Abgekoppelte Apparatschiks, karrieristisch und machtversessen. Kochen ihr parteipolitisches Süppchen, verantwortungslos und voll "am Volk vorbei" - wie der hauptberufliche Parteienkritiker Hans Herbert von Arnim sagen würde.

Haben wir nicht erst am vergangenen Wochenende in Hessen wieder erlebt, voll staatsbürgerlicher Empörung oder schon ganz abgestumpft, wie sich diese Ministerin Wagner um jeden Preis an ihren Dienstwagen klammert, statt CDU-Lügenbold Koch den Laufpass zu geben. Der ist sowieso jenseits von gut und böse.

Alles nicht ganz falsch, gewiss. Aber man mag es einfach nicht mehr hören.

Denn nicht stark und übermächtig sind die Parteien heute, sondern schwach in Wirklichkeit, ausgezehrt, am Ende ihrer Kraft. Deshalb ziehen sie sich auf sich selbst zurück, hängen am Tropf des Staates, kehren einer individualisierten Gesellschaft den Rücken, die sie - absurderweise - zugleich verachtet und als monströse Popanze dämonisiert.
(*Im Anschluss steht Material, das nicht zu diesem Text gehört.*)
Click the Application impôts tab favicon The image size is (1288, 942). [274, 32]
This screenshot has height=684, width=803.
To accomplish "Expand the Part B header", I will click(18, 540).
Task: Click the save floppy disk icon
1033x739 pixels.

Es braucht nicht viel Mut und erst recht keinen neuen Gedanken, um heute noch auf die Parteien einzudreschen. Sechs Millionen Einwohner hat Hessen, 300 Aktivisten die hessische FDP. Nur so als Beispiel. Und da sollte nichts ändern können, wer es wirklich wollte?

Nein, viel ist es nicht mehr, was wir von den Parteien wissen. Noch weniger, wie es weitergeht, wenn sie einmal ganz zuschanden sind.